Copy out all lines of the listing below that hold "computer".
────────
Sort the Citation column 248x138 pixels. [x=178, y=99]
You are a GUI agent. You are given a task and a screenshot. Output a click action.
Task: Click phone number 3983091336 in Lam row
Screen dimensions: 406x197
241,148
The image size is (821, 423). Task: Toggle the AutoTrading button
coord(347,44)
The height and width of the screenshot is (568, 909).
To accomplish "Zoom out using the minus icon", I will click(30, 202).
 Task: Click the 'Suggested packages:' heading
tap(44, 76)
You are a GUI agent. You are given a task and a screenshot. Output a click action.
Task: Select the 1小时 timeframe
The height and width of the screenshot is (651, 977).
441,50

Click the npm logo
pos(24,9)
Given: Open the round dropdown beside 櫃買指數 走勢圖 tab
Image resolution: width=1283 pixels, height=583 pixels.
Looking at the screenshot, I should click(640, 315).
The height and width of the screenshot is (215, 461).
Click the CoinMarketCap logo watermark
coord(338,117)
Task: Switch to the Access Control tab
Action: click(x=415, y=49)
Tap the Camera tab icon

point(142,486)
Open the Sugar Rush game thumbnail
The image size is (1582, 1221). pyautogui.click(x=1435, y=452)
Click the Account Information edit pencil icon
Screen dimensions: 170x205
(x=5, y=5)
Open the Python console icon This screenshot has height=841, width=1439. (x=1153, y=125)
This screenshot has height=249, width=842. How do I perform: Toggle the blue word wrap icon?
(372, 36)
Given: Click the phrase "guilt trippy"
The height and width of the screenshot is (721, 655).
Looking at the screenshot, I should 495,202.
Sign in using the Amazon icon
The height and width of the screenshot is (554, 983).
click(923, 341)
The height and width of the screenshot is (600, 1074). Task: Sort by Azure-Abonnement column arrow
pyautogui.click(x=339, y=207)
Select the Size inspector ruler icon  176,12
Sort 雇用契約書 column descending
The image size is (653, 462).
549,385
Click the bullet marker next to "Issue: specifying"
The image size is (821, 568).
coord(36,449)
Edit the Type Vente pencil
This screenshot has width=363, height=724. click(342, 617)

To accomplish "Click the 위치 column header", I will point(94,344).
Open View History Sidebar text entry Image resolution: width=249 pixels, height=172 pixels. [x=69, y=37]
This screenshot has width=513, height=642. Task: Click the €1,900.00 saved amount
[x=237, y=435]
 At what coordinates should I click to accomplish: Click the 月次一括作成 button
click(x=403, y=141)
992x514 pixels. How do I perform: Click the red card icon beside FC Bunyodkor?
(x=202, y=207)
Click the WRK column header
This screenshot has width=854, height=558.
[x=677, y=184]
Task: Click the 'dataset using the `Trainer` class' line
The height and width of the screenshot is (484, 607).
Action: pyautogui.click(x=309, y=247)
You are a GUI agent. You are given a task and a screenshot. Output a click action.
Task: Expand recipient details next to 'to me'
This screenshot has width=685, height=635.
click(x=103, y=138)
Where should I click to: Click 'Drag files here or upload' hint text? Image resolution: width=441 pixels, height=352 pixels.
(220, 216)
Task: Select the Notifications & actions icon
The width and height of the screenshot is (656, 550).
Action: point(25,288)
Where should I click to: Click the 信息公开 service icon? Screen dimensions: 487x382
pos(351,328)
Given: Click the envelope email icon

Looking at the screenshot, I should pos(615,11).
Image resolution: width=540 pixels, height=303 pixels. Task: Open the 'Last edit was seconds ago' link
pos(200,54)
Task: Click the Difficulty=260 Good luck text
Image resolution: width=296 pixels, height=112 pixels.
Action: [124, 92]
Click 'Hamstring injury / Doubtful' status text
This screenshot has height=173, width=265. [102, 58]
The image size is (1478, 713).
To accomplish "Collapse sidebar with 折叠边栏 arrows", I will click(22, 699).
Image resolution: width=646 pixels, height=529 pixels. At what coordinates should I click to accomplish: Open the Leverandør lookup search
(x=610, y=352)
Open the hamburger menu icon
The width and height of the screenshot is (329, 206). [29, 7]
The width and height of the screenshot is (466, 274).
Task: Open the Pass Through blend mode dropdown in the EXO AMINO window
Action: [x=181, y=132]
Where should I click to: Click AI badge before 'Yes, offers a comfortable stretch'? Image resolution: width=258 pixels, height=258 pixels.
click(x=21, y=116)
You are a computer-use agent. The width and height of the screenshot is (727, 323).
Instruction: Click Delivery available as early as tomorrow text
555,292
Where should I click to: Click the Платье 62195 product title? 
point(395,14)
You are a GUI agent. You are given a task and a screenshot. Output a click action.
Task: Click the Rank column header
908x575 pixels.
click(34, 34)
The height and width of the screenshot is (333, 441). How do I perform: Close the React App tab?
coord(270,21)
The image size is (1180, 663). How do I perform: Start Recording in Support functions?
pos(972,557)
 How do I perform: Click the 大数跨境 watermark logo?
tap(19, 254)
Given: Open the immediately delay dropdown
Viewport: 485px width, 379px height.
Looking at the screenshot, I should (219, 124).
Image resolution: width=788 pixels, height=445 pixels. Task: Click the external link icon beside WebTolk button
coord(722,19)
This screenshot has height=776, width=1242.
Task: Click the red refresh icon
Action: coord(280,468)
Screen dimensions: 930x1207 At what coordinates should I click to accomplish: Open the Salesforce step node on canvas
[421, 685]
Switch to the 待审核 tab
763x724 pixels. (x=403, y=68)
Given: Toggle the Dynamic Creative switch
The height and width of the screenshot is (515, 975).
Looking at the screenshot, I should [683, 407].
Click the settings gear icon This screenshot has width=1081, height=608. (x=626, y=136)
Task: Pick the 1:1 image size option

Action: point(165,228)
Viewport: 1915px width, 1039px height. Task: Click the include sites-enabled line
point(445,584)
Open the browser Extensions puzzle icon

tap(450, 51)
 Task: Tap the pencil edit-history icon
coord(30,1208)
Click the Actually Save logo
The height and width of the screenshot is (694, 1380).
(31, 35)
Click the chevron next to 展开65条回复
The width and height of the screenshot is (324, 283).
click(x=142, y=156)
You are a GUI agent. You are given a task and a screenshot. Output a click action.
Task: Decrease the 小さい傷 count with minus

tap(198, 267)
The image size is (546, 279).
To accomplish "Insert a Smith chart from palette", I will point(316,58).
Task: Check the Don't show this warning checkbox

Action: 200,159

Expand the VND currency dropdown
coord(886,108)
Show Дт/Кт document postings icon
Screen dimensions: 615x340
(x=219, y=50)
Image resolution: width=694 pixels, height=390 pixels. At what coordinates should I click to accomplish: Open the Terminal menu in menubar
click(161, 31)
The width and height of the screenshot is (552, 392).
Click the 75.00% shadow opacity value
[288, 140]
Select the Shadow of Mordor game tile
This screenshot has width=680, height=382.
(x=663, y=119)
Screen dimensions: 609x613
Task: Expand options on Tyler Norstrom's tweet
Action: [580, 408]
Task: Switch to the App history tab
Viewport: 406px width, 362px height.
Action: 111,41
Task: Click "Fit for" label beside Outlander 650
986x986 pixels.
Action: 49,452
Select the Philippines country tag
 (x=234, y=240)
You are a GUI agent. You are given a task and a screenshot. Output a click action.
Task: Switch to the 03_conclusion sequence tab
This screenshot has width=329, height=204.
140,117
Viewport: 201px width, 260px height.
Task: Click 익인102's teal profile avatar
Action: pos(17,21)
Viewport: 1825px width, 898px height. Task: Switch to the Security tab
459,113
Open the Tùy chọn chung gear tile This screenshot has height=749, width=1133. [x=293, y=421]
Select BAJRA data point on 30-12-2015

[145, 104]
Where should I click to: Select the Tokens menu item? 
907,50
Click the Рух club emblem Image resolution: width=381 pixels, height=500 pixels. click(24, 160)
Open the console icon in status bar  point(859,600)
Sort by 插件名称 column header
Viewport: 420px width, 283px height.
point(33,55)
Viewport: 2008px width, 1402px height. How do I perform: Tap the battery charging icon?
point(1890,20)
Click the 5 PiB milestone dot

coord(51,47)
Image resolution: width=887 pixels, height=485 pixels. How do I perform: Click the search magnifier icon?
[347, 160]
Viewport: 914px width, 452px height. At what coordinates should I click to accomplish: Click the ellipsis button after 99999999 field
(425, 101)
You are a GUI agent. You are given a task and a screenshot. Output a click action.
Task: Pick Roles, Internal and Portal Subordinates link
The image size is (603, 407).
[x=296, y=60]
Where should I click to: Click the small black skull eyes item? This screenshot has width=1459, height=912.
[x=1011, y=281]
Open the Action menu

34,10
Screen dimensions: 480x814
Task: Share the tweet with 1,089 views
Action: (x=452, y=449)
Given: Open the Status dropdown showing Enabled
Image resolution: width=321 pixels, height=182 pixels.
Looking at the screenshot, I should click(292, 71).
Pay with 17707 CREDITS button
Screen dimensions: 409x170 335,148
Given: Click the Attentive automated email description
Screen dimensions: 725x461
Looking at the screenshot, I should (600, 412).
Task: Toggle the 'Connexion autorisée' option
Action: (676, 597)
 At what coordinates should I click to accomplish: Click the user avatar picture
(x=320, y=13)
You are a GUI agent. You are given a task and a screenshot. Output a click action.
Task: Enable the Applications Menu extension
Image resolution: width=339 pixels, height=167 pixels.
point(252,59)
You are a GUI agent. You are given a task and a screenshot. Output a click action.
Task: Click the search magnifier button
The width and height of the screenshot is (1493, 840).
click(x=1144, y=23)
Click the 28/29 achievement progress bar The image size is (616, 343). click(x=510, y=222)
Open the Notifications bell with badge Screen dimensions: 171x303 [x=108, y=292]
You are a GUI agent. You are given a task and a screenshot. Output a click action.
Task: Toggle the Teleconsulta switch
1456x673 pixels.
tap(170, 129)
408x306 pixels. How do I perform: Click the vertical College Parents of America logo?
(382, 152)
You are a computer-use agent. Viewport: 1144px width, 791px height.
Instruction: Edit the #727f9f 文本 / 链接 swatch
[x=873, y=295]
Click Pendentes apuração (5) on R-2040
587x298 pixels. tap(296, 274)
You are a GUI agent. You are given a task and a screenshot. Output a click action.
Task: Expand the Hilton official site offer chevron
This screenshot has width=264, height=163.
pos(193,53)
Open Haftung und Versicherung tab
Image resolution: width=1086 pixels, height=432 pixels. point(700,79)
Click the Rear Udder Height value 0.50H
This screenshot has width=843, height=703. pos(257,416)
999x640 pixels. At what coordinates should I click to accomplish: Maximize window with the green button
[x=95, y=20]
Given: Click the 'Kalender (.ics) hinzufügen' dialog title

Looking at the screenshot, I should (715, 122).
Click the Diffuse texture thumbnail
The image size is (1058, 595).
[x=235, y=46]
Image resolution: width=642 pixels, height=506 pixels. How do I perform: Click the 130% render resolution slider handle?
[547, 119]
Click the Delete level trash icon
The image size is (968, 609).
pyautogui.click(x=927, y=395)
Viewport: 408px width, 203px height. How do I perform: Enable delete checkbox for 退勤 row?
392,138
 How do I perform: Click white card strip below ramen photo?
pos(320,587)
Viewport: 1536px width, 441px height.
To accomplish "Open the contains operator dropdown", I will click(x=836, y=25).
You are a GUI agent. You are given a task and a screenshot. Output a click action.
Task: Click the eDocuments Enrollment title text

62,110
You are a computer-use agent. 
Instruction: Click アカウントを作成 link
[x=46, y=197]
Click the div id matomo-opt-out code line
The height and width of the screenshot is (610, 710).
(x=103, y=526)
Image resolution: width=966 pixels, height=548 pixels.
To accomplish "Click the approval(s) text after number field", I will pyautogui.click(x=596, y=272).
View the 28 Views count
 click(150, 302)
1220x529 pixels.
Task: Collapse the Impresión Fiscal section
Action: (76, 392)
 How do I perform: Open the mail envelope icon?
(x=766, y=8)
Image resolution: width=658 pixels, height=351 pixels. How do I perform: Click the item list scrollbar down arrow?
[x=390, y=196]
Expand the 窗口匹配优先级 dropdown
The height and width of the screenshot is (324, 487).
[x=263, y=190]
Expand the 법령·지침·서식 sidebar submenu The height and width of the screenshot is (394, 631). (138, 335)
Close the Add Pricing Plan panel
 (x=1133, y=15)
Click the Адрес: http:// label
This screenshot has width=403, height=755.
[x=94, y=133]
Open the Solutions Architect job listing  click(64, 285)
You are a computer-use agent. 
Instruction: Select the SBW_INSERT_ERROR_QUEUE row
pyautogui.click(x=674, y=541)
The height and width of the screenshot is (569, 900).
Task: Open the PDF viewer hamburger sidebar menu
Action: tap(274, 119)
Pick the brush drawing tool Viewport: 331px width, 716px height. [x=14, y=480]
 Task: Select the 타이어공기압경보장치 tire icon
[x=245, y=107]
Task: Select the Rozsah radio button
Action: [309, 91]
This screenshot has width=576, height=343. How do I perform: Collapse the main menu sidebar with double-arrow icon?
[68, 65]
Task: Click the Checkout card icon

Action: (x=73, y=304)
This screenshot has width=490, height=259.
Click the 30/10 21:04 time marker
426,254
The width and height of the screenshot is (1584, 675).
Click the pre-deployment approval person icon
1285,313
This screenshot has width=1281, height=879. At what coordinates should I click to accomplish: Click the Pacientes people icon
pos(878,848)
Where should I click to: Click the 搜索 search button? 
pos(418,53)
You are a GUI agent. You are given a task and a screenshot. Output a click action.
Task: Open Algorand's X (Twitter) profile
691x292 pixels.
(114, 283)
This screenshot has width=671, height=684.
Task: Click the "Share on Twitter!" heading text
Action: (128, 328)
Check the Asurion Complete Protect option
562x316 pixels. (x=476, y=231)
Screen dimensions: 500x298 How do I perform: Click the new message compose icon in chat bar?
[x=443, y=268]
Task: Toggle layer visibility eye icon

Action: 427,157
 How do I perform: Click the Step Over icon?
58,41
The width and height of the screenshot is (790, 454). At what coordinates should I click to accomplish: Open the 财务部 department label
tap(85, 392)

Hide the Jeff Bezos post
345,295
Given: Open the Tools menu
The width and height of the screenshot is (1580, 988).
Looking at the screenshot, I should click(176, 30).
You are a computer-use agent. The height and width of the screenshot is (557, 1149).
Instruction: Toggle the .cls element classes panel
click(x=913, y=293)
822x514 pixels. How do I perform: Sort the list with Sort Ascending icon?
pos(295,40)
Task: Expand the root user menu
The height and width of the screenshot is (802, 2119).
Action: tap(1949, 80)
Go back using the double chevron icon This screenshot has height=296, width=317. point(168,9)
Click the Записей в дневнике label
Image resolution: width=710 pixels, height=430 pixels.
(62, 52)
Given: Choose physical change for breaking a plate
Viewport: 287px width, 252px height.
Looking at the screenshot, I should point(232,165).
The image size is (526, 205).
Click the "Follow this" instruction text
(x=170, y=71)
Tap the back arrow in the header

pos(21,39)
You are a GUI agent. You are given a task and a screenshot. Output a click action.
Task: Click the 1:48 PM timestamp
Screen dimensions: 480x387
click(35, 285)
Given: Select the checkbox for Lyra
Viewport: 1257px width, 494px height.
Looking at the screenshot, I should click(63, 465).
────────
** RESPONSE FOR THIS EXERCISE **
You are a computer-use agent. The width and height of the screenshot is (727, 323).
You are a computer-use agent. Viewport: 1144px width, 791px height.
You are a computer-use agent. 
You are a computer-use agent. 
You are a computer-use agent. The height and width of the screenshot is (557, 1149).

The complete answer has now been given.